- STATED GOAL:
Please copy the rows below verbatim, from the first row up to and including the line that contains "Active (772, 184)".

####################

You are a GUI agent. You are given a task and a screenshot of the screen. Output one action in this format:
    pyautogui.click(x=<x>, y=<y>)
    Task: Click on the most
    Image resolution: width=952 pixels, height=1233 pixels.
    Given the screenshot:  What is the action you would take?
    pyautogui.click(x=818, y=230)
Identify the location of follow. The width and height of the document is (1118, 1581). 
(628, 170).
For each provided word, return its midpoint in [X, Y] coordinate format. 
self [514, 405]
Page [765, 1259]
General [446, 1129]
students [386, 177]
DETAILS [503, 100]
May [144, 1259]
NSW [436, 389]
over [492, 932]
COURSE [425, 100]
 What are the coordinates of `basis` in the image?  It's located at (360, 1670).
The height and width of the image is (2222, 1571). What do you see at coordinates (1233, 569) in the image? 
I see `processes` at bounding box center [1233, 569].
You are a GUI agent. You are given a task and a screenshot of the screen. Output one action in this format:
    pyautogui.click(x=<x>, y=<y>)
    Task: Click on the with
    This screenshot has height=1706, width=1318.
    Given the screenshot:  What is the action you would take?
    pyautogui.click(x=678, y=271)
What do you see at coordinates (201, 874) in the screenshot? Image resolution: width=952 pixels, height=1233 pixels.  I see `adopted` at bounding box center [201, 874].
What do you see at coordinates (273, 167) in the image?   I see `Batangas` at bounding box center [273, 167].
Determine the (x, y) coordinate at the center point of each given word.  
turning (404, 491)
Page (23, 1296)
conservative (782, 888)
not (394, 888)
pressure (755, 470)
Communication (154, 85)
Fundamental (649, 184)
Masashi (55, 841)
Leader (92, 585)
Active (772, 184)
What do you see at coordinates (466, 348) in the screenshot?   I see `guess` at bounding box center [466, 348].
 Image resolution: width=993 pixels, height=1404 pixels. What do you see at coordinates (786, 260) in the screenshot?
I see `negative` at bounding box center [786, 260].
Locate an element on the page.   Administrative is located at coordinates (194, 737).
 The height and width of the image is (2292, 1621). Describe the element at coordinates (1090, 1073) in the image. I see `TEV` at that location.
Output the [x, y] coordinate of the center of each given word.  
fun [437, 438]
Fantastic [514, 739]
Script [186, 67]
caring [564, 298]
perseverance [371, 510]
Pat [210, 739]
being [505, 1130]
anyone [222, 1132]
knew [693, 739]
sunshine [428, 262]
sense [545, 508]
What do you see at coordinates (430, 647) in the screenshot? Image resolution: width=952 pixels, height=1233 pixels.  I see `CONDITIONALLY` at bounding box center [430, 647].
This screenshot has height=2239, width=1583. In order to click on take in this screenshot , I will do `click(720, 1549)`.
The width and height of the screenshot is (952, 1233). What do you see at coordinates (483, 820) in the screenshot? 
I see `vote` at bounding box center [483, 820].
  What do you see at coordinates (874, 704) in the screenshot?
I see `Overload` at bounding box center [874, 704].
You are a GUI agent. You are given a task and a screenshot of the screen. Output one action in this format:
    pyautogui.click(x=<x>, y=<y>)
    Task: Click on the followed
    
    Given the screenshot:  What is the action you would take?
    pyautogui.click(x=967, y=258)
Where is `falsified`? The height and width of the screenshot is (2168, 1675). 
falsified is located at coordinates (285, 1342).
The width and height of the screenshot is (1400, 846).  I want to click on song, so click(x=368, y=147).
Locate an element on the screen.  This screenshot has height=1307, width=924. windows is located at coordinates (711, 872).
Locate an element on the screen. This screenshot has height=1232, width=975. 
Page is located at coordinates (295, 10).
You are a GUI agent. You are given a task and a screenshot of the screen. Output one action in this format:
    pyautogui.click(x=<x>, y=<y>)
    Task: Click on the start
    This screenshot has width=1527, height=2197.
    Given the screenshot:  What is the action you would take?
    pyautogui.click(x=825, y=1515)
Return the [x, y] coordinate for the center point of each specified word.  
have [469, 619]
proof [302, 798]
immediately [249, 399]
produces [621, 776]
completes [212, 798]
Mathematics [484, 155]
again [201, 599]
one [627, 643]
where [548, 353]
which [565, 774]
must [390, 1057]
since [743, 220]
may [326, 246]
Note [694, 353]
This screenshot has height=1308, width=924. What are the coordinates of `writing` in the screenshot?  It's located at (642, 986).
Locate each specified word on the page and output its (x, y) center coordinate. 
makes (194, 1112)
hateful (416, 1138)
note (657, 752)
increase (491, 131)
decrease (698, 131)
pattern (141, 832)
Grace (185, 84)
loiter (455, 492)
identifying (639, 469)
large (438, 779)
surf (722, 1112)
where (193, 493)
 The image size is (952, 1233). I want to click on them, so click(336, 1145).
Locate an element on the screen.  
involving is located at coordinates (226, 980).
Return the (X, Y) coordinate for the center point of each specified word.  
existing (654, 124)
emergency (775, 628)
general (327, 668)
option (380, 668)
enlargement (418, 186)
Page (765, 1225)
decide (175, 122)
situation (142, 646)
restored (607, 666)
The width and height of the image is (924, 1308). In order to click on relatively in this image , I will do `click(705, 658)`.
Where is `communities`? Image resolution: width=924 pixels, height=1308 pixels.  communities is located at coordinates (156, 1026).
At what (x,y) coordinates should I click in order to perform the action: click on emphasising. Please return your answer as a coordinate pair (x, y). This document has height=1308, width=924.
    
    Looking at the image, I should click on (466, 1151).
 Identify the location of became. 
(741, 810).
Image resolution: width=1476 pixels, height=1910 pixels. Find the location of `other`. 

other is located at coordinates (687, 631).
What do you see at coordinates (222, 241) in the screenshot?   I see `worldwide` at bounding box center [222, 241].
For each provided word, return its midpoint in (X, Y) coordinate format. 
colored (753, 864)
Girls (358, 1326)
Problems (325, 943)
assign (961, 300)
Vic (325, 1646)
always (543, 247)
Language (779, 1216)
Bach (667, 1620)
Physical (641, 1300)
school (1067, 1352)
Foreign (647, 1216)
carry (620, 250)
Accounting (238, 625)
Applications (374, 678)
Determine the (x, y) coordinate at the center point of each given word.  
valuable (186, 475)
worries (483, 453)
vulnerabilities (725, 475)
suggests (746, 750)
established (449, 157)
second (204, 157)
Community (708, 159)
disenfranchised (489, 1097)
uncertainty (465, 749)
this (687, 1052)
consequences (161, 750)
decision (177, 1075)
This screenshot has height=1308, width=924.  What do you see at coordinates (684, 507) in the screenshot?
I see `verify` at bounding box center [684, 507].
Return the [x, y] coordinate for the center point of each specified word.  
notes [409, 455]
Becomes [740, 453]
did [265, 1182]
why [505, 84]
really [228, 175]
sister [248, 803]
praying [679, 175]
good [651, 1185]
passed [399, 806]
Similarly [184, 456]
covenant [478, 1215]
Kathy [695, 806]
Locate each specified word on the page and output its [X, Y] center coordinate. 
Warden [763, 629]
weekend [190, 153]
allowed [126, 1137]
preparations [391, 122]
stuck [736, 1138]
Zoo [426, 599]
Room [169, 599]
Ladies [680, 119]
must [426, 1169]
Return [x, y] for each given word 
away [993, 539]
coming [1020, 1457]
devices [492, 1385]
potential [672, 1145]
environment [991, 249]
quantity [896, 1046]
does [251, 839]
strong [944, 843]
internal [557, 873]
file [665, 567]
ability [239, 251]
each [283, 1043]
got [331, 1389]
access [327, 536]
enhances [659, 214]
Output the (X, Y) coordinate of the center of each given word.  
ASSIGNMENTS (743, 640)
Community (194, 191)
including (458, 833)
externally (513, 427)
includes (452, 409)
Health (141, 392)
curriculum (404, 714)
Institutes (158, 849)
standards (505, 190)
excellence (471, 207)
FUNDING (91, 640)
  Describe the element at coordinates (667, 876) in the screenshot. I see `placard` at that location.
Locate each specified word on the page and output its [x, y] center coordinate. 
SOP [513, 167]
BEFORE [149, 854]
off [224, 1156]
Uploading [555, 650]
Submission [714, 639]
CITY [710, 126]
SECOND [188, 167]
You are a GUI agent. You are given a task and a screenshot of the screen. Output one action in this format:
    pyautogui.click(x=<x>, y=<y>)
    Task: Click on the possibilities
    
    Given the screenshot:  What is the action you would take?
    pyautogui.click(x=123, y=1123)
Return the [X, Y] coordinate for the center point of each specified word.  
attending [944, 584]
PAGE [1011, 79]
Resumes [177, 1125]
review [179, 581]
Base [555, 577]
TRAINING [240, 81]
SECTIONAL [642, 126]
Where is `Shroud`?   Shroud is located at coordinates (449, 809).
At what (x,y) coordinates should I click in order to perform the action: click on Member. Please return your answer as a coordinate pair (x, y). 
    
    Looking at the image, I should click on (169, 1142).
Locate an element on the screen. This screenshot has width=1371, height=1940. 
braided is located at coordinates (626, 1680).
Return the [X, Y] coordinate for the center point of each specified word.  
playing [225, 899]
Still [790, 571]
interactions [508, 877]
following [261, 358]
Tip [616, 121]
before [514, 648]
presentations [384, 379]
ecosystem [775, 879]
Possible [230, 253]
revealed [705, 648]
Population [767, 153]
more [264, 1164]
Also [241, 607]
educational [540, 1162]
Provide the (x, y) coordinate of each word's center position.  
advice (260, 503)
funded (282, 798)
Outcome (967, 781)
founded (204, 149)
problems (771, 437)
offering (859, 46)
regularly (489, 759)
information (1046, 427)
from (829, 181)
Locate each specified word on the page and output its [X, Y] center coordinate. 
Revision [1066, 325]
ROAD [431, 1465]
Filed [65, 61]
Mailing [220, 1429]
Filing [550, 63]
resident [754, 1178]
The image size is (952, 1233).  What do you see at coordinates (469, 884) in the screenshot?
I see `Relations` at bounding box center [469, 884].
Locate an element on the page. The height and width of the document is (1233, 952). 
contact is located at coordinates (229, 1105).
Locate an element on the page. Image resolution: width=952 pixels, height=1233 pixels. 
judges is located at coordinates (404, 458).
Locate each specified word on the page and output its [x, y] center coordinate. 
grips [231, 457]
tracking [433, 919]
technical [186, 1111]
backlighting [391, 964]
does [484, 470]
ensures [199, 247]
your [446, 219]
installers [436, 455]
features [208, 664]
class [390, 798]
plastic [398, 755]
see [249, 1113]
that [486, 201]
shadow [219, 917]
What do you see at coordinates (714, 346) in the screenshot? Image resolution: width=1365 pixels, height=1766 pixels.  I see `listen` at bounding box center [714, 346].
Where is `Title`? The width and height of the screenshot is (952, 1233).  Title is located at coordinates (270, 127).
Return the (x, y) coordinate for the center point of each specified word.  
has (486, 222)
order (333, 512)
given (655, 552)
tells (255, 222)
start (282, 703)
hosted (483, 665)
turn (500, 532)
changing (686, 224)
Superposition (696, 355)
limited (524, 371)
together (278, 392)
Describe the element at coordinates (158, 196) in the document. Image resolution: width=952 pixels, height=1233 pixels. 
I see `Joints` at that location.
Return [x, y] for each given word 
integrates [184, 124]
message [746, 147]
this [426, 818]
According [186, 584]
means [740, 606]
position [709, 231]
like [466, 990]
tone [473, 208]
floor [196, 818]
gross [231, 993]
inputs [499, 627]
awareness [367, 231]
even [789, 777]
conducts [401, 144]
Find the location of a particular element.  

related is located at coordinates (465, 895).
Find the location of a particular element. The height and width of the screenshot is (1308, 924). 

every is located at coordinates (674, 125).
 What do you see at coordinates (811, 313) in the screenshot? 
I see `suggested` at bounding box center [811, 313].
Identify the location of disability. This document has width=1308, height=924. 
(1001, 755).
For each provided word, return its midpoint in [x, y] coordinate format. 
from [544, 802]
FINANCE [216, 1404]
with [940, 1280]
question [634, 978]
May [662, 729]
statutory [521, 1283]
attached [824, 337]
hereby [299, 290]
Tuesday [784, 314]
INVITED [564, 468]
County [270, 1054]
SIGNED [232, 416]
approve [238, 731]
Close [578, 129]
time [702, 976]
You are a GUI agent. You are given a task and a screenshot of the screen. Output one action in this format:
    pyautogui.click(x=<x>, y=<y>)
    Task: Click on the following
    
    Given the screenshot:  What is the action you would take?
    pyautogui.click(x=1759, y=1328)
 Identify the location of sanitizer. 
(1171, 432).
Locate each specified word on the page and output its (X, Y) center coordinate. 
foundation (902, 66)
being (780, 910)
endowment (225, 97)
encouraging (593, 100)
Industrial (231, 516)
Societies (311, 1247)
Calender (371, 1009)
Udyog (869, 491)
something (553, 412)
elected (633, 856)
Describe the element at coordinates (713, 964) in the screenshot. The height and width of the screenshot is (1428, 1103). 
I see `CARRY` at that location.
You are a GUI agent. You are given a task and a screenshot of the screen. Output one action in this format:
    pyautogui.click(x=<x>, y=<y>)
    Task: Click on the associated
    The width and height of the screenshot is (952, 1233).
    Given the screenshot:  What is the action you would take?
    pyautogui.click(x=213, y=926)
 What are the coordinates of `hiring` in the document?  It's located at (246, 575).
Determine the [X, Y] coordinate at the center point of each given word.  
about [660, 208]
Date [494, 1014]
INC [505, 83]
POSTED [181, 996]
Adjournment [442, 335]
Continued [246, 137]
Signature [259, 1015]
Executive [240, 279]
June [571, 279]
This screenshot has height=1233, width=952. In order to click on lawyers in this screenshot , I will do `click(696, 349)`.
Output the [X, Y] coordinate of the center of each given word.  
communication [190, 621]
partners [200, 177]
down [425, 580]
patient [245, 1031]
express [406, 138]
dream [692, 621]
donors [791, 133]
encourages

####################

- EXERCISE RESULT:
You are a GUI agent. You are given a task and a screenshot of the screen. Output one action in this format:
    pyautogui.click(x=<x>, y=<y>)
    Task: Click on the most
    Image resolution: width=952 pixels, height=1233 pixels.
    Given the screenshot:  What is the action you would take?
    pyautogui.click(x=818, y=230)
Identify the location of follow. The width and height of the document is (1118, 1581). 
(628, 170).
For each provided word, return its midpoint in [X, Y] coordinate format. 
self [514, 405]
Page [765, 1259]
General [446, 1129]
students [386, 177]
DETAILS [503, 100]
May [144, 1259]
NSW [436, 389]
over [492, 932]
COURSE [425, 100]
 What are the coordinates of `basis` in the image?  It's located at (360, 1670).
The height and width of the image is (2222, 1571). What do you see at coordinates (1233, 569) in the image? 
I see `processes` at bounding box center [1233, 569].
You are a GUI agent. You are given a task and a screenshot of the screen. Output one action in this format:
    pyautogui.click(x=<x>, y=<y>)
    Task: Click on the with
    This screenshot has height=1706, width=1318.
    Given the screenshot:  What is the action you would take?
    pyautogui.click(x=678, y=271)
What do you see at coordinates (201, 874) in the screenshot? Image resolution: width=952 pixels, height=1233 pixels.  I see `adopted` at bounding box center [201, 874].
What do you see at coordinates (273, 167) in the image?   I see `Batangas` at bounding box center [273, 167].
Determine the (x, y) coordinate at the center point of each given word.  
turning (404, 491)
Page (23, 1296)
conservative (782, 888)
not (394, 888)
pressure (755, 470)
Communication (154, 85)
Fundamental (649, 184)
Masashi (55, 841)
Leader (92, 585)
Active (772, 184)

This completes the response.